We can examine the ability of the model to update itself to changing team performance by comparing its prediction each week to the actual outcome for each match. As with the Pro 12 and the EPR, the model attempts to adjust for a team’s changing strengths and weaknesses week on week, and if it was able to do this perfectly we’d expect these differences to be consistently close to zero. If a team is over (or under) performing, or just performing erratically, we’d expect that to show up as a greater variation in this metric. The Top 14 teams show a reasonable amount of movement on the plots below, with Racing really standing out as outperforming expectations early in the season, compared to Toulouse and Stade which have been fairly consistently adapted-to by the model.

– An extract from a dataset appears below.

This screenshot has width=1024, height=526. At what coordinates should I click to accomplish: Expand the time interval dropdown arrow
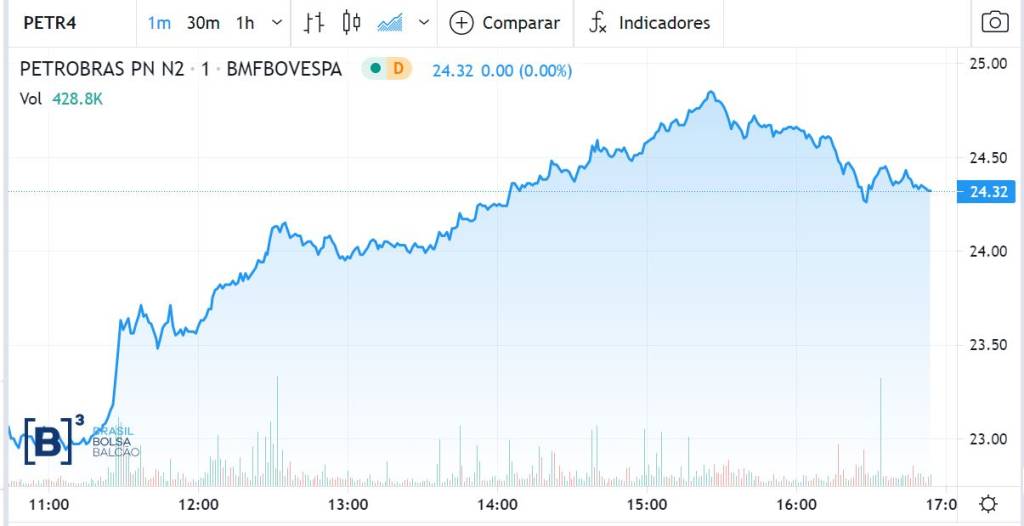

To get a handle on the actual strengths of each team we can examine the values used by the model when it assesses each team every week, and then look at how this changes over the season.

In order to get a feel for the strengths of each team, and how they change we can look at the values the model assigns to each team’s attack and defense strength each week after observing the most recent sets of results. That way we can see how each team is progressing (or indeed regressing) over the course of a season.

A team wants to have a lower score in “Defence Strength”, and a higher one in “Attack Strength”, so a team moving towards the bottom right corner is becoming both more agressive and getting better at defending. The close competition for the top of the league can clearly be seen between Racing 92, Clermont, Toulouse, and Toulon, sitting together in the lower-right corner.